The death of player input | KingSpoom's RPG Design & Theory Junkyard

The death of player input

Player input. It is what keeps the 'game' part in rpgs. However, since beginning of rpg campaigns, there have been instances where player input has been taken away or has had no effect. Most roleplayers already know part of what I'm talking about, but there is another part that some people ignore.

Railroading. It has many definitions, but it generally means one player (GM included) taking away the choice, or option of choice, from another player. The party comes to a fork in a dungeon, and the DM describes them taking the left path (or doesn't describe the fork until later, when he mentions they took the left path). This is classic railroading. Not all railroading is bad, but nearly all railroading that is discussed as railroading is bad. The players had no input this matter. This is usually easy to notice.

Illusionism. Often overlooked as harmless, it is defined as the presentation of a choice that has no meaning or where there is only one outcome. The most obvious reason why most people brush this off to the side as harmless, is because it is can be very difficult to detect. Imagine three cups and a ball. The ball is placed under one of the cups so it cannot be seen and the cups are shuffled. You are instructed to pick the cup that has the ball under it. Now imagine that, no matter how closely you watched the cups, the cup you choose will either have the ball or not have the ball based upon what the GM chooses to have happen. That just sounds wrong to me.

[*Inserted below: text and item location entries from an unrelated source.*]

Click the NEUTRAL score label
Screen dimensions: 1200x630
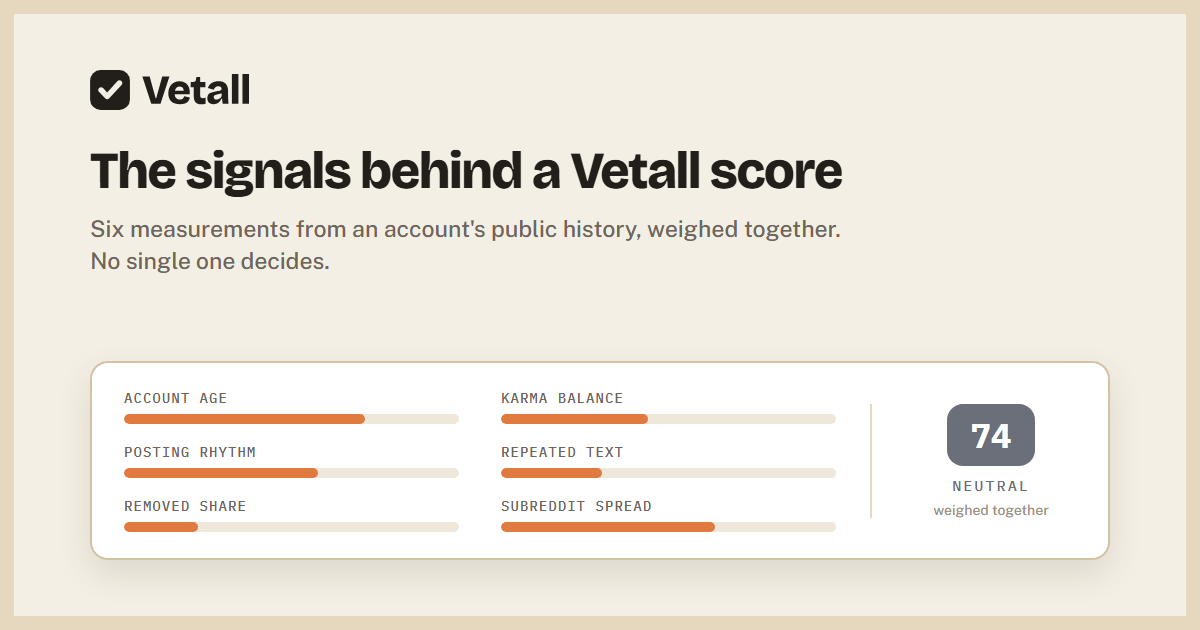[991, 486]
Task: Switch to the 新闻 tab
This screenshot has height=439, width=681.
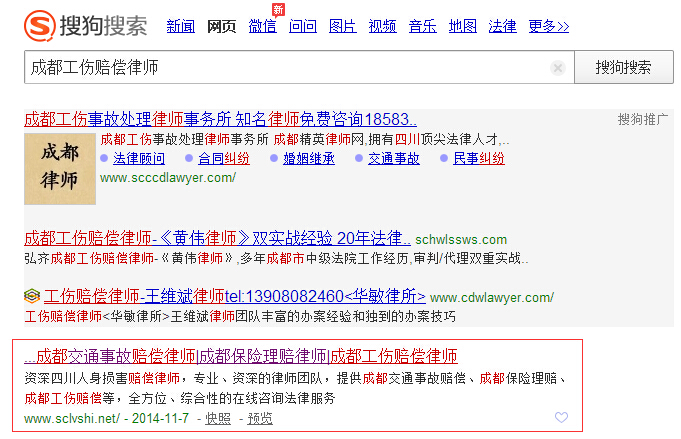Action: 180,27
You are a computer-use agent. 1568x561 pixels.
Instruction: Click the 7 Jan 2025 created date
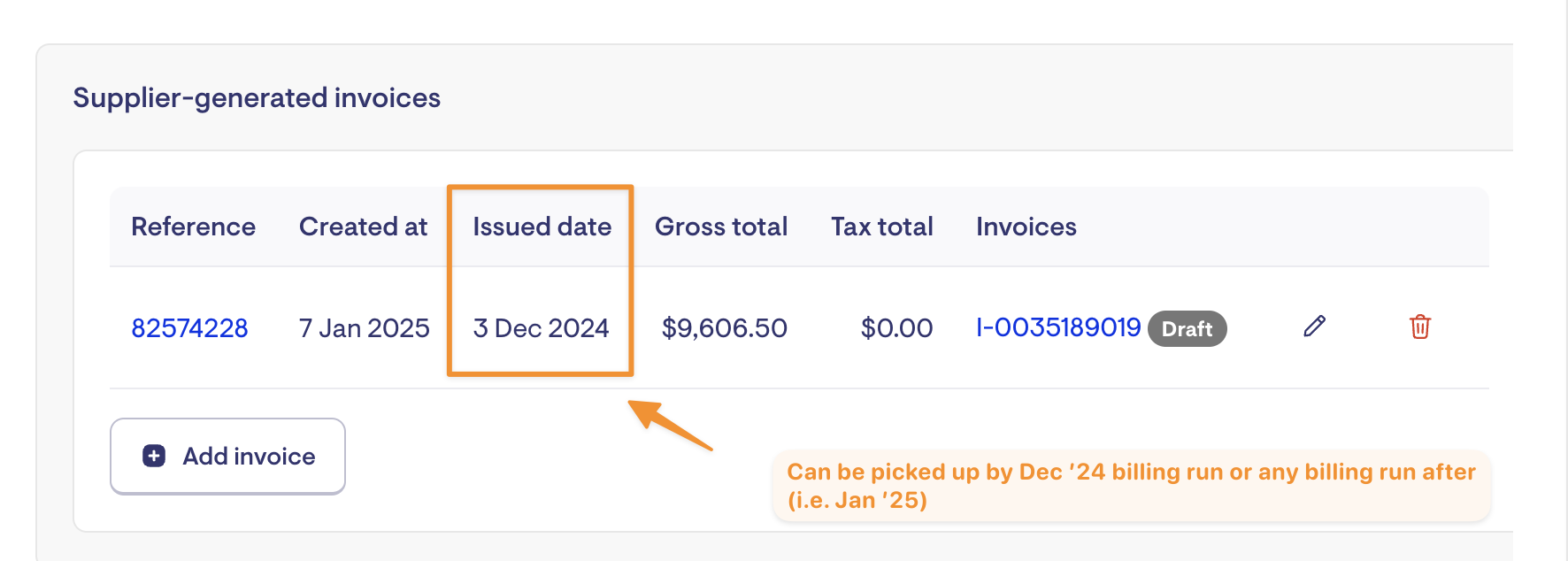point(365,328)
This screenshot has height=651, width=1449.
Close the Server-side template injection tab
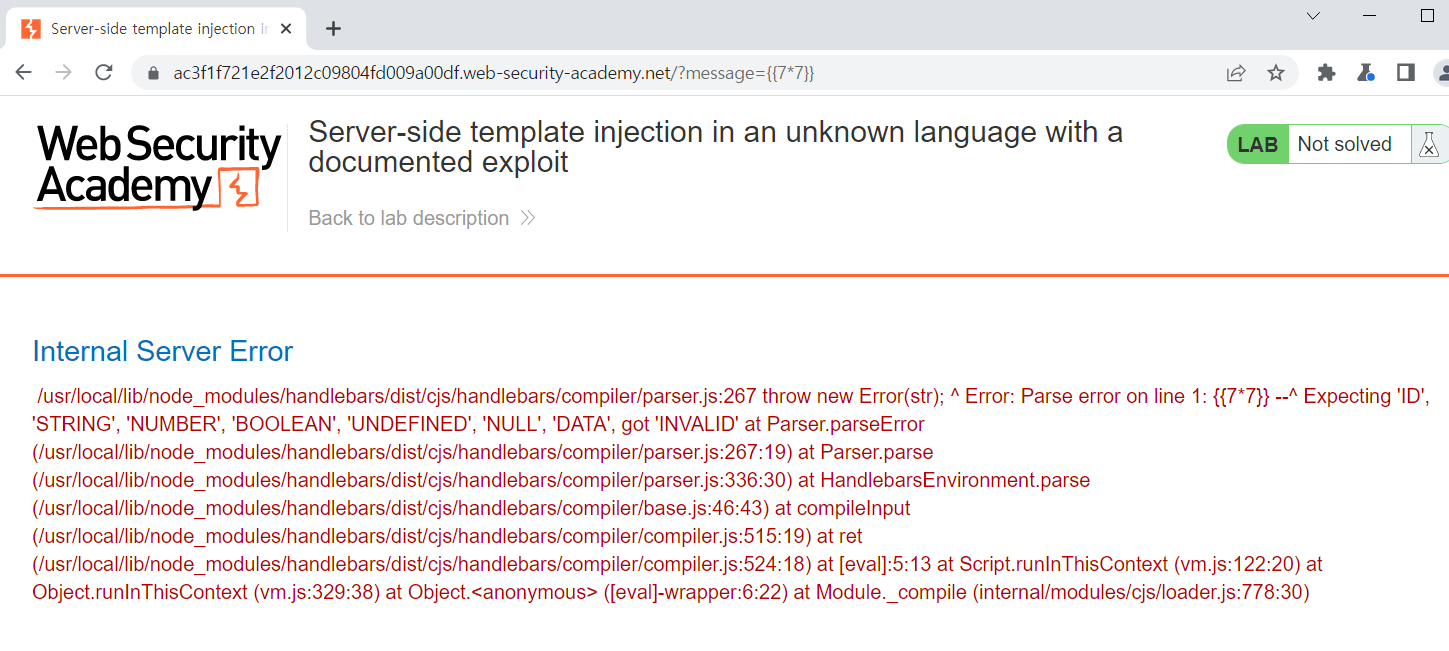287,28

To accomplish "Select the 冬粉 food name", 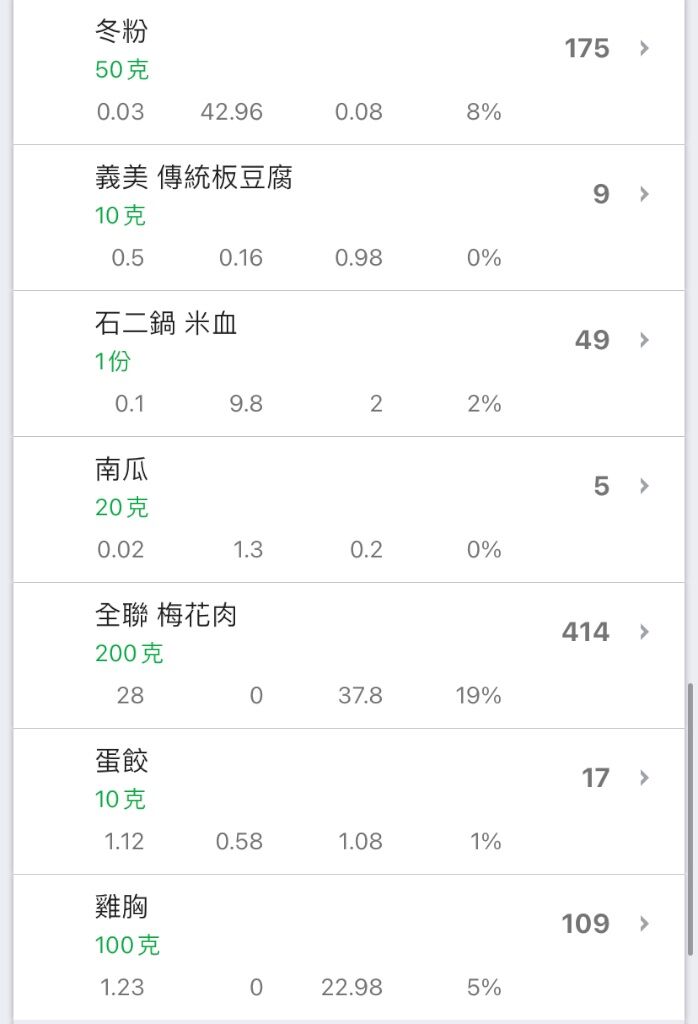I will tap(121, 31).
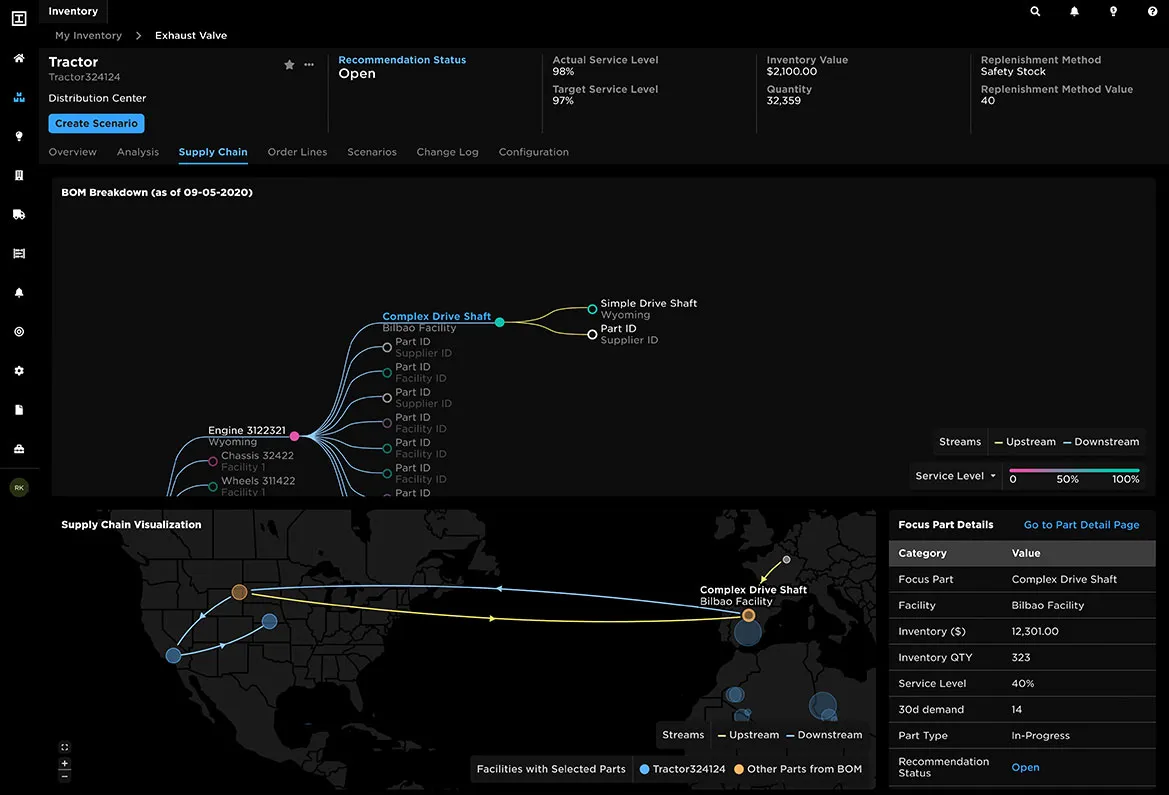Click the My Inventory breadcrumb
Viewport: 1169px width, 795px height.
click(x=88, y=36)
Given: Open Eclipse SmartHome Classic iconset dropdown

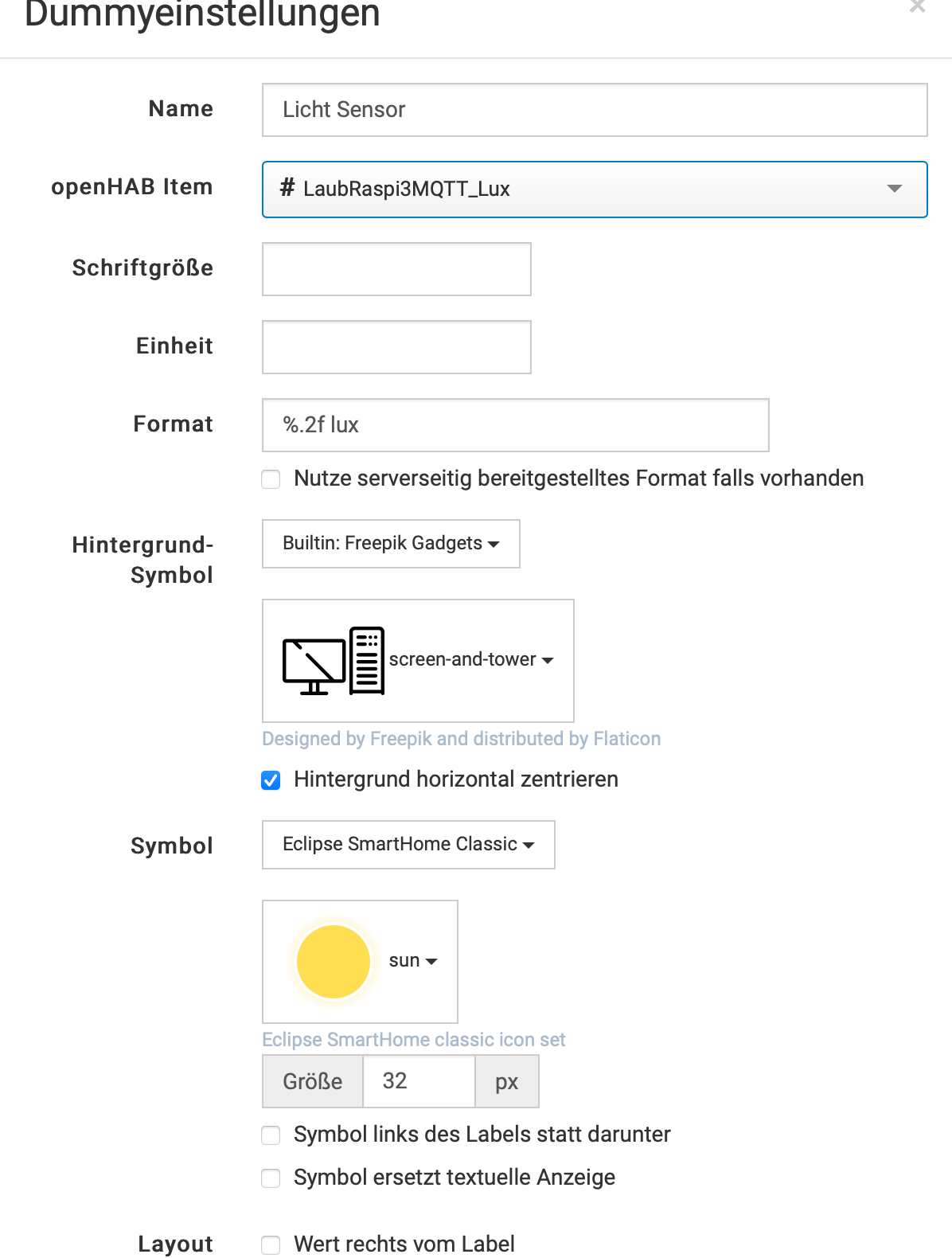Looking at the screenshot, I should 408,845.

In short, I think both railroading and illusionism are the same thing, but are accomplished at a different layer. Railroading and illusionism both kill player input. It doesn't matter if the party always takes the path on the right, the party went left this time (railroading). It doesn't matter that you only got a 6 on your bluff check, he still believes you (illusionism). Why is that part still 'played' if player input doesn't matter?

1 Comment:

Bwian said...

Of course, this lack of choice about the way things progress is standard in most narrative media - novels, plays, epics, symphonies, operas etc. So it is not an intrinsicially unfun way to do things. However, I agree that since RPG does offer the possibility of real player input, it seems a pity not to explore this.

Any ideas about game mechanics that force meaningful player input on the GM?